Instructions for the task
Every entry below must appear again, exactly as written.

= Beginning of Section =

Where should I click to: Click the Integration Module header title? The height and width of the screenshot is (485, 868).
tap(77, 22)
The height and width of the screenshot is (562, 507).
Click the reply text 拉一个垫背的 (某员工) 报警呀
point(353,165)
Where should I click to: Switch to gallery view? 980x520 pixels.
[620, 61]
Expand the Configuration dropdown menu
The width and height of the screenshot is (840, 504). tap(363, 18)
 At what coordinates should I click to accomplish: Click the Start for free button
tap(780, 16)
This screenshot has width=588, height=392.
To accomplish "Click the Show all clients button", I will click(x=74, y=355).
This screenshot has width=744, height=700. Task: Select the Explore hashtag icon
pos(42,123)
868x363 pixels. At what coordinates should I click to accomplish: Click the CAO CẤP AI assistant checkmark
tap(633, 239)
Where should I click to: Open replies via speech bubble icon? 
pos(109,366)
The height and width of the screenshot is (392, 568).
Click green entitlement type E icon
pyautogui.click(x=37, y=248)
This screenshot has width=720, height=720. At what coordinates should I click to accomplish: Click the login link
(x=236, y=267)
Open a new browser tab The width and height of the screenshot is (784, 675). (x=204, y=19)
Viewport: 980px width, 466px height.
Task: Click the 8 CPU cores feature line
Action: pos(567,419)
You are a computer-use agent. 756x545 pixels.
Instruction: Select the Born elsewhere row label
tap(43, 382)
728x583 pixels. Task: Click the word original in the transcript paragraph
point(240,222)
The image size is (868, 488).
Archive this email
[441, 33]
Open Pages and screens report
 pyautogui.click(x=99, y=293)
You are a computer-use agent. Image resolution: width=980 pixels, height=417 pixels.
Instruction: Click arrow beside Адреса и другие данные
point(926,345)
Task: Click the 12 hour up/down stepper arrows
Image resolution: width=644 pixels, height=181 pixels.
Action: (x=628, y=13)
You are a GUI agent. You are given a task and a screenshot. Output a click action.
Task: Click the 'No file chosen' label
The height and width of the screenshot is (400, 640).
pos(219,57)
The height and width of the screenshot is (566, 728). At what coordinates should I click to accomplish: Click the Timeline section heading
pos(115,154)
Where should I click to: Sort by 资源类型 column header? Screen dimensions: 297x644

= End of Section =

Task solution
Where should I click to: Click the Integration Module header title? The height and width of the screenshot is (485, 868).
tap(77, 22)
The height and width of the screenshot is (562, 507).
Click the reply text 拉一个垫背的 (某员工) 报警呀
point(353,165)
Where should I click to: Switch to gallery view? 980x520 pixels.
[620, 61]
Expand the Configuration dropdown menu
The width and height of the screenshot is (840, 504). tap(363, 18)
 At what coordinates should I click to accomplish: Click the Start for free button
tap(780, 16)
This screenshot has width=588, height=392.
To accomplish "Click the Show all clients button", I will click(x=74, y=355).
This screenshot has width=744, height=700. Task: Select the Explore hashtag icon
pos(42,123)
868x363 pixels. At what coordinates should I click to accomplish: Click the CAO CẤP AI assistant checkmark
tap(633, 239)
Where should I click to: Open replies via speech bubble icon? 
pos(109,366)
The height and width of the screenshot is (392, 568).
Click green entitlement type E icon
pyautogui.click(x=37, y=248)
This screenshot has width=720, height=720. At what coordinates should I click to accomplish: Click the login link
(x=236, y=267)
Open a new browser tab The width and height of the screenshot is (784, 675). (x=204, y=19)
Viewport: 980px width, 466px height.
Task: Click the 8 CPU cores feature line
Action: pos(567,419)
You are a computer-use agent. 756x545 pixels.
Instruction: Select the Born elsewhere row label
tap(43, 382)
728x583 pixels. Task: Click the word original in the transcript paragraph
point(240,222)
The image size is (868, 488).
Archive this email
[441, 33]
Open Pages and screens report
 pyautogui.click(x=99, y=293)
You are a computer-use agent. Image resolution: width=980 pixels, height=417 pixels.
Instruction: Click arrow beside Адреса и другие данные
point(926,345)
Task: Click the 12 hour up/down stepper arrows
Image resolution: width=644 pixels, height=181 pixels.
Action: (x=628, y=13)
You are a GUI agent. You are given a task and a screenshot. Output a click action.
Task: Click the 'No file chosen' label
The height and width of the screenshot is (400, 640).
pos(219,57)
The height and width of the screenshot is (566, 728). At what coordinates should I click to accomplish: Click the Timeline section heading
pos(115,154)
Where should I click to: Sort by 资源类型 column header? Screen dimensions: 297x644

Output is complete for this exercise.